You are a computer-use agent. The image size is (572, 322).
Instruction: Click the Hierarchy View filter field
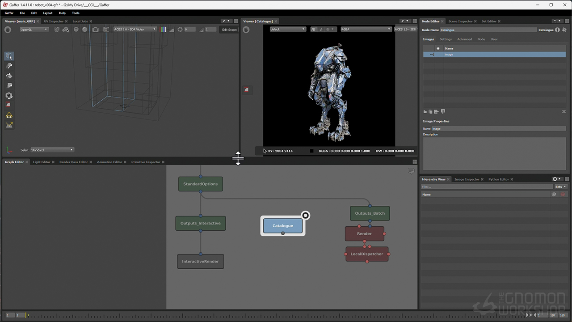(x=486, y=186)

---

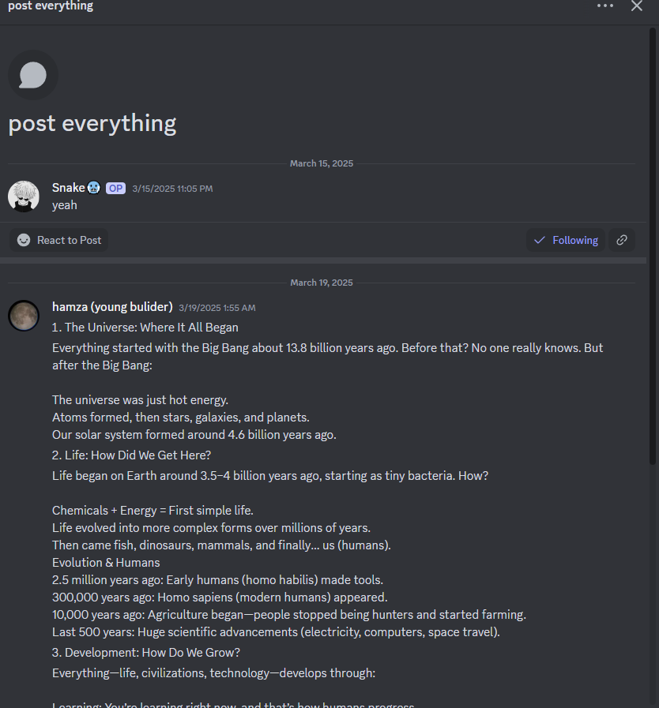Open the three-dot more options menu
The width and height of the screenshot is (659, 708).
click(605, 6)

---

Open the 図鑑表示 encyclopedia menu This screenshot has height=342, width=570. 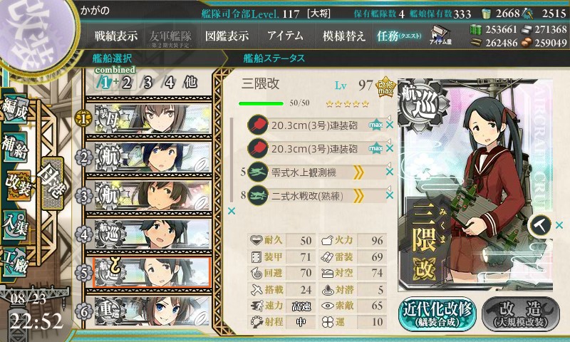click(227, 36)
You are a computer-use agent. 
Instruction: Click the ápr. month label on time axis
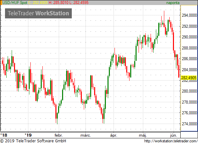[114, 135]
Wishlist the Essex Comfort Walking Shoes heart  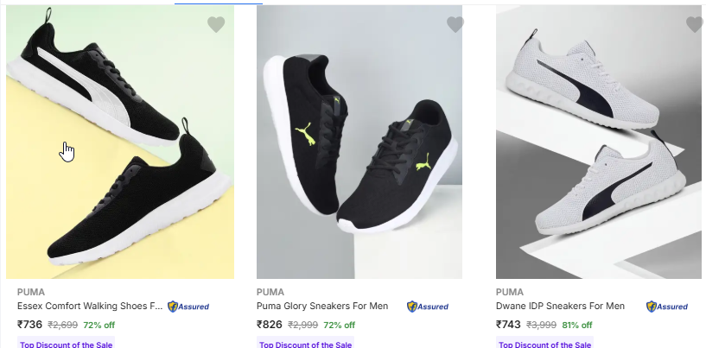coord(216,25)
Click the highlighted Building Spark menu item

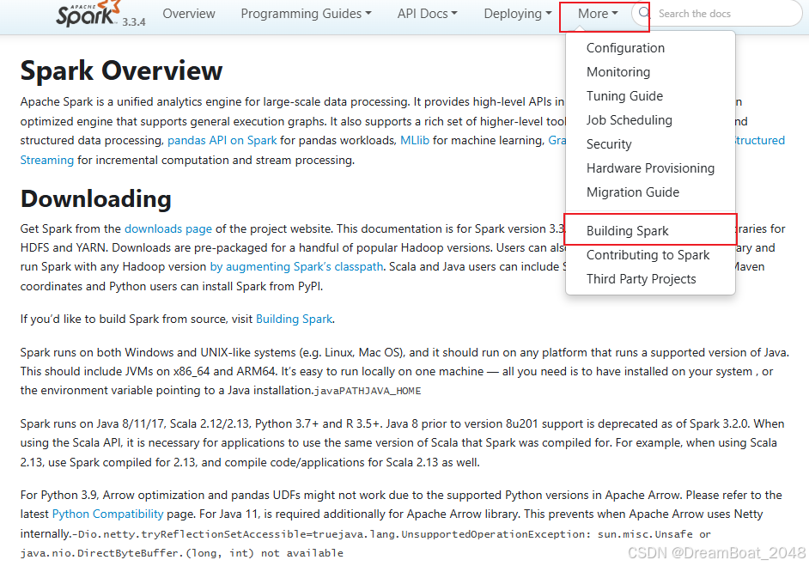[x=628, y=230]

#### [GIVEN EXERCISE]
Please copy the entries above word for word, from the line holding "Open the three-dot more options menu" through the line holding "click(605, 6)", both included. Leave the pictures out of your copy.

#### [WRITTEN SOLUTION]
Open the three-dot more options menu
The width and height of the screenshot is (659, 708).
click(605, 6)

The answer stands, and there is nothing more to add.